裁判員法の施行
2009年 05月 21日
しかし、5年間も準備期間があり、法務省や最高裁が懸命に旗を振って宣伝と普及に努力したにもかかわらず、裁判員として参加することになっている一般市民の関心はきわめて低く、当局者もどうなるのかやって見なければわからないといいつつ、ともかくも施行されるというきわめて異例な出発となりました。
その最大の原因は、法務省も最高裁も、現在の「裁判官裁判」とそれを支える検察と警察の捜査活動を基本的に妥当なものであると評価した上で、これに市民が参加することで刑事司法に対する国民の信頼が得られるというのみで、現状への自己批判が全く見られないところにあります。最高裁は最初から「陪審制」には批判的であり、法務省も「代用監獄」における密室取調べを改革する意思を全く持ち合わせていないのが現実です。したがって、新しい裁判員法が「冤罪の防止」を目的とするとはいっさい公言されていないことを見抜く必要があります。

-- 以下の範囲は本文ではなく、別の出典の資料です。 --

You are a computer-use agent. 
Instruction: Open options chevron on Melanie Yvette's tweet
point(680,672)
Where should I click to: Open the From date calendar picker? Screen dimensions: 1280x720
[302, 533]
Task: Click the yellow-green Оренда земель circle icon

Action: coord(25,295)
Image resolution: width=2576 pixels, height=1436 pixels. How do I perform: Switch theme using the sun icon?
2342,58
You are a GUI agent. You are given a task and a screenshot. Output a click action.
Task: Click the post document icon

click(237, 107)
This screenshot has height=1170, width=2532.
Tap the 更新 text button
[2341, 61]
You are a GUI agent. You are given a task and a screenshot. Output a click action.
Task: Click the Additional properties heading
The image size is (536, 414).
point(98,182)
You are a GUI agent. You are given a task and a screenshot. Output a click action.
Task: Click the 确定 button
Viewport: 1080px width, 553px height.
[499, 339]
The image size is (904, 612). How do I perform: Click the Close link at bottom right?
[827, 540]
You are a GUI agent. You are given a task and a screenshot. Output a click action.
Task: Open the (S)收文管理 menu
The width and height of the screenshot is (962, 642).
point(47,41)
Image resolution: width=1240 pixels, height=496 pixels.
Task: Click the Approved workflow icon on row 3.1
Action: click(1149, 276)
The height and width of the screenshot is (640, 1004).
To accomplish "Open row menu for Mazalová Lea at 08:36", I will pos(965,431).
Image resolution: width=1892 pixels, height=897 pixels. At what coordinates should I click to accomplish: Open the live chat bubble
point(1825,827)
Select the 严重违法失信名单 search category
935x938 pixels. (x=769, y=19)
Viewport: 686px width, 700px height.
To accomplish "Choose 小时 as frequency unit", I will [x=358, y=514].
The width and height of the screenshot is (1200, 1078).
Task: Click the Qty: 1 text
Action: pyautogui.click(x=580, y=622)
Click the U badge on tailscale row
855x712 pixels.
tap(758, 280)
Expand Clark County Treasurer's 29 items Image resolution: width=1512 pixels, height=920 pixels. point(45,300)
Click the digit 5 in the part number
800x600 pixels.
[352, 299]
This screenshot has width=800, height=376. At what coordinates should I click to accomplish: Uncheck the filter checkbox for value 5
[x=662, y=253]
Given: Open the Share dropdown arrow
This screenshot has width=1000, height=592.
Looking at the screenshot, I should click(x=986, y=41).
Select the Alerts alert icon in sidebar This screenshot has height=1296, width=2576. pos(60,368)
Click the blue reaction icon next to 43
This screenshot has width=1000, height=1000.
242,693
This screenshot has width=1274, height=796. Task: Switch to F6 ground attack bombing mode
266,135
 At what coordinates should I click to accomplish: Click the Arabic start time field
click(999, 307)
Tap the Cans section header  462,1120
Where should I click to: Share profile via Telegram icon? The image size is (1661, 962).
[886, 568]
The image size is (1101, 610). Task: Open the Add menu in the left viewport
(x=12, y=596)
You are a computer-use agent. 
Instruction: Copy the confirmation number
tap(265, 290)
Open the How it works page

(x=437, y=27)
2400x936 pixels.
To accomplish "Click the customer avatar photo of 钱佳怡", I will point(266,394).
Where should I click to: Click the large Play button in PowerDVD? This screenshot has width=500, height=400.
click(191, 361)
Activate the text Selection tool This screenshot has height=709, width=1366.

その証拠に、裁判員法に対する批判(裁判員の守秘義務、取調べ全過程の録画、公判前手続の公開など)には一切耳をかさず、むしろ法相は死刑制度によって社会の秩序が保たれていると公言し、裁判員による死刑判決の悩みにも理解を示そうとしないのです。
新聞も、リベラルな「韓国の国民参与法」に触れてはいますが、これに倣えと直言する姿勢は見られず、部分的な問題を指摘して次の改革を要望するにとどまっています(朝日5日21日社説)。まして、「お上任せ」の裁判から脱却などというのは論外でしょう(毎日5月21日社説)。